Parti québécois: le ménage des idées

PQ - stratégie revue et corrigée

Le verdict prononcé par les électeurs lundi soir dernier n'a pas seulement ébranlé les bases du Parti québécois, il lui a également démontré que lui aussi pourrait un jour faire partie du passé. Désormais, pour regagner le coeur des Québécois, les péquistes devront mettre de côté l'obsession référendaire, faire un sérieux «ménage des idées» et redonner à l'indépendance une couleur identitaire, selon les pionniers du mouvement souverainiste, mais aussi les compagnons d'armes de la première heure de René Lévesque.
«Lundi, ce n'est pas la souveraineté qui a été rejetée, c'est la démarche pour y accéder, parce qu'on a choisi d'imposer un référendum le plus tôt possible. Or la population du Québec ne veut pas se faire imposer un calendrier sur le statut politique du pays. Si le parti ne comprend pas ça et ne change pas la stratégie vers la souveraineté, les votes des souverainistes que nous avons perdus vont rester éparpillés et les prochaines années seront très difficiles.» Le verdict d'Yves Duhaime, qui a dirigé quatre ministères différents sous René Lévesque, est sans équivoque, à l'image du mur auquel vient de se heurter le Parti québécois (PQ).
Cette «obsession référendaire», aux allures de fuite en avant, explique effectivement une bonne partie du résultat du scrutin du 26 mars, selon Pierre Renaud, qui a été président du Conseil exécutif national du parti de 1976 à 1979. «Les gens ne voulaient pas de référendum, mais le parti s'est acharné jusqu'à la dernière minute à dire qu'il y en aurait un. C'était suicidaire», affirme celui qui a longtemps été l'homme de confiance de Lévesque, mais aussi le responsable de toute l'administration et de la gestion interne du parti.

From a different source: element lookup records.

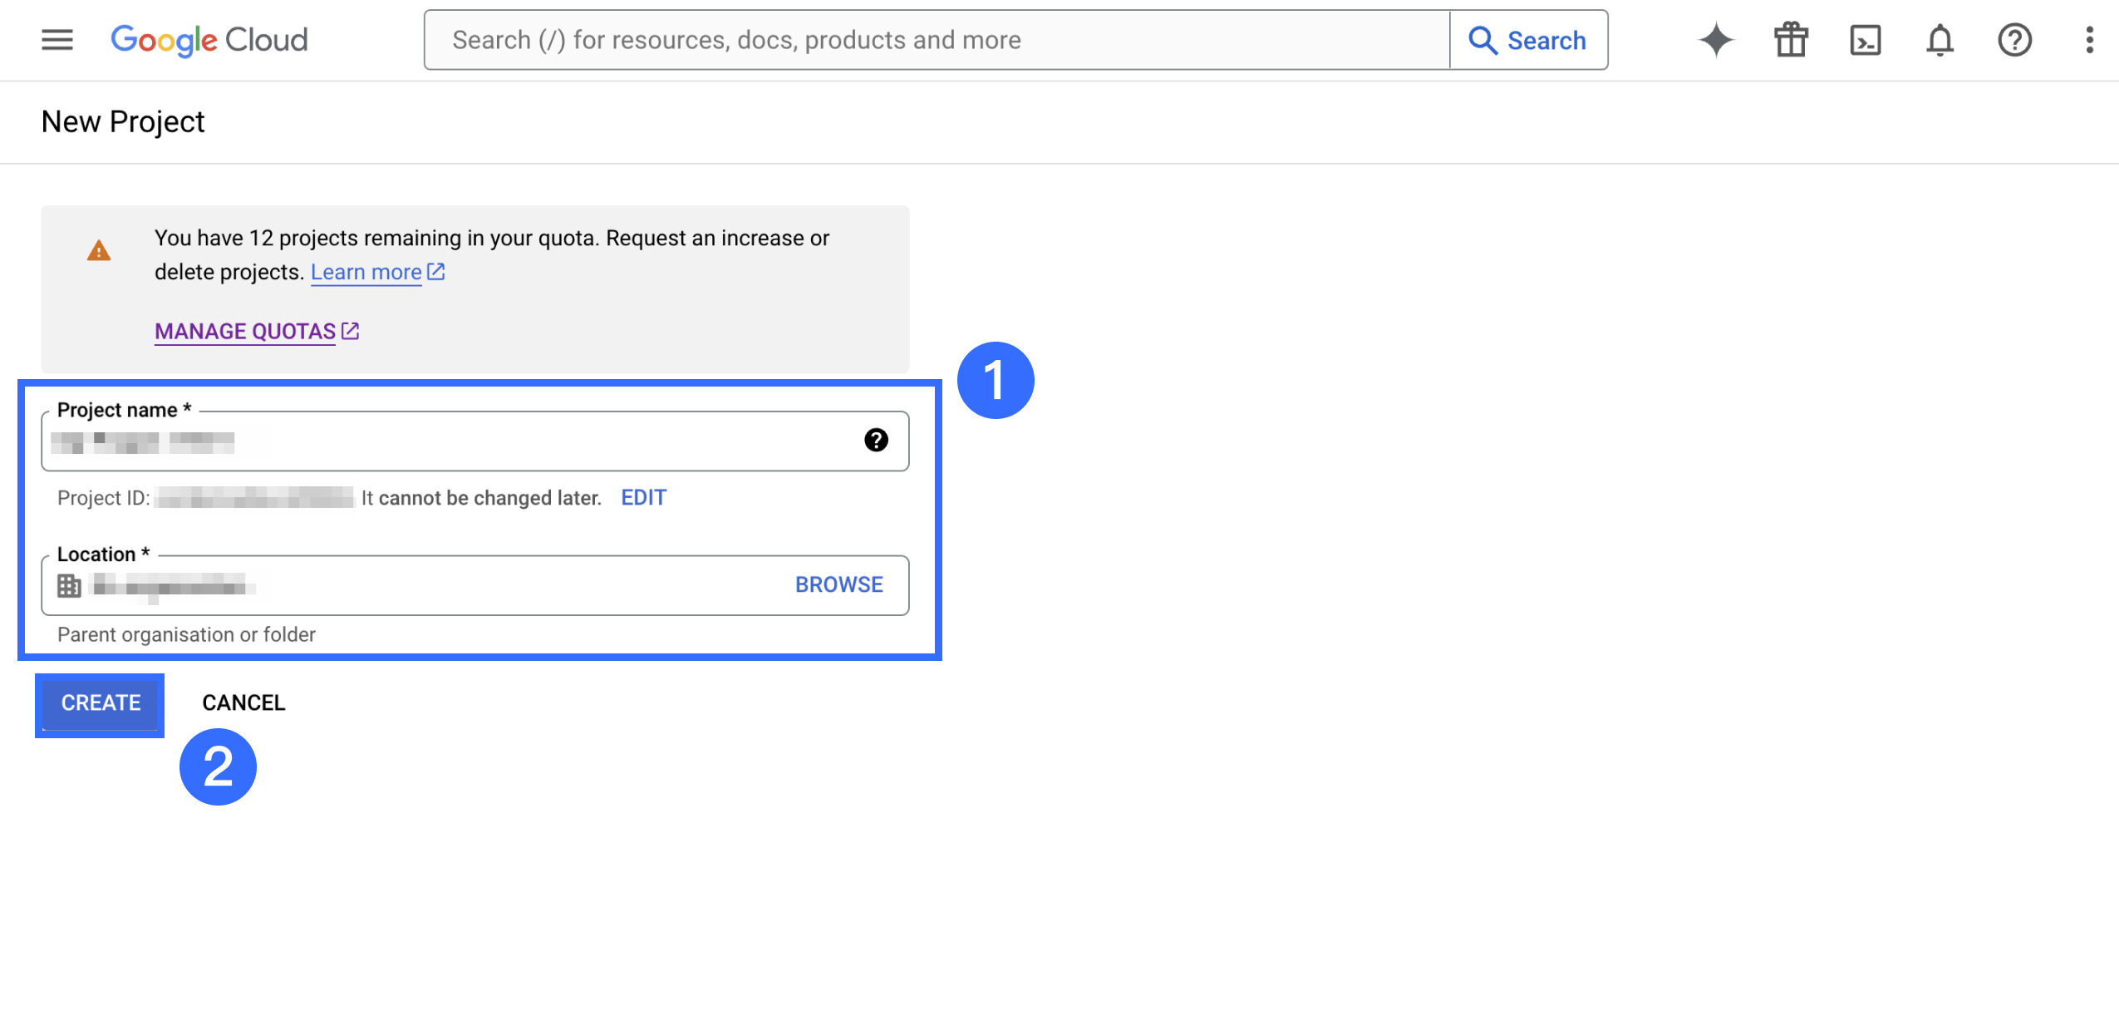Image resolution: width=2119 pixels, height=1035 pixels.
Task: Open the help question mark menu
Action: (2014, 40)
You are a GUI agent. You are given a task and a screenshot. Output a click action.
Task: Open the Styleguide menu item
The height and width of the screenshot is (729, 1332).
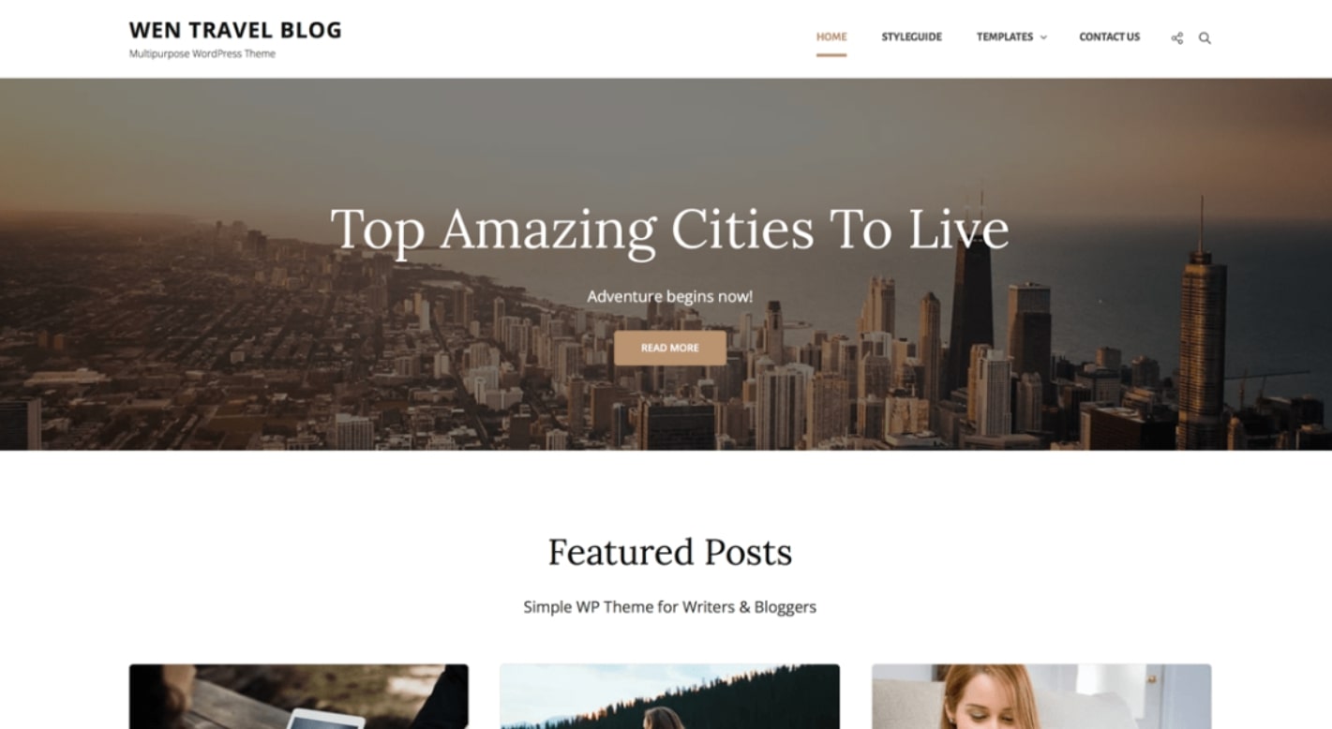click(x=911, y=37)
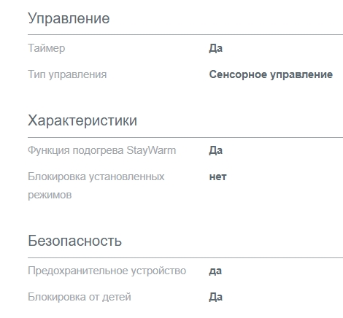Viewport: 343px width, 318px height.
Task: Select the Блокировка от детей label
Action: coord(80,297)
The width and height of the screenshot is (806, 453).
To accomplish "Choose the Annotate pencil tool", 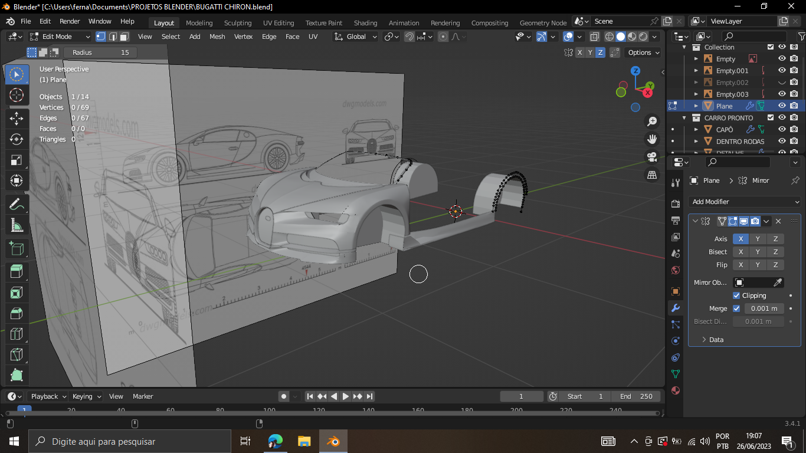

Selon lui, l'équation électorale est alors simple à décortiquer. «On pouvait ne pas vouloir de référendum parce qu'on est contre la souveraineté, parce qu'on trouvait qu'on en avait assez parlé, mais aussi parce qu'on pensait que ça risquait d'être un troisième référendum perdant, explique celui qui a aussi été directeur général du Rassemblement pour l'indépendance nationale. Ça fait beaucoup de monde qui pouvait voter contre l'idée d'un référendum. Par conséquent, en insistant lourdement, c'est sûr que les péquistes n'avaient pas de chance de l'emporter.»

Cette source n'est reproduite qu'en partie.